● **Prompt**: Update the entries by replacing "section" with "panel" and leaving everything else unchanged.

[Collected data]
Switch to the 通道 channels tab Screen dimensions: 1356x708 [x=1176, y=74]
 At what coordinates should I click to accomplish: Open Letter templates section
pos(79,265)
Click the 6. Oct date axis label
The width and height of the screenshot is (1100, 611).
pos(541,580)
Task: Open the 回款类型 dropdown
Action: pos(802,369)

● **The answer**:
Switch to the 通道 channels tab Screen dimensions: 1356x708 [x=1176, y=74]
 At what coordinates should I click to accomplish: Open Letter templates panel
pos(79,265)
Click the 6. Oct date axis label
The width and height of the screenshot is (1100, 611).
pos(541,580)
Task: Open the 回款类型 dropdown
Action: pos(802,369)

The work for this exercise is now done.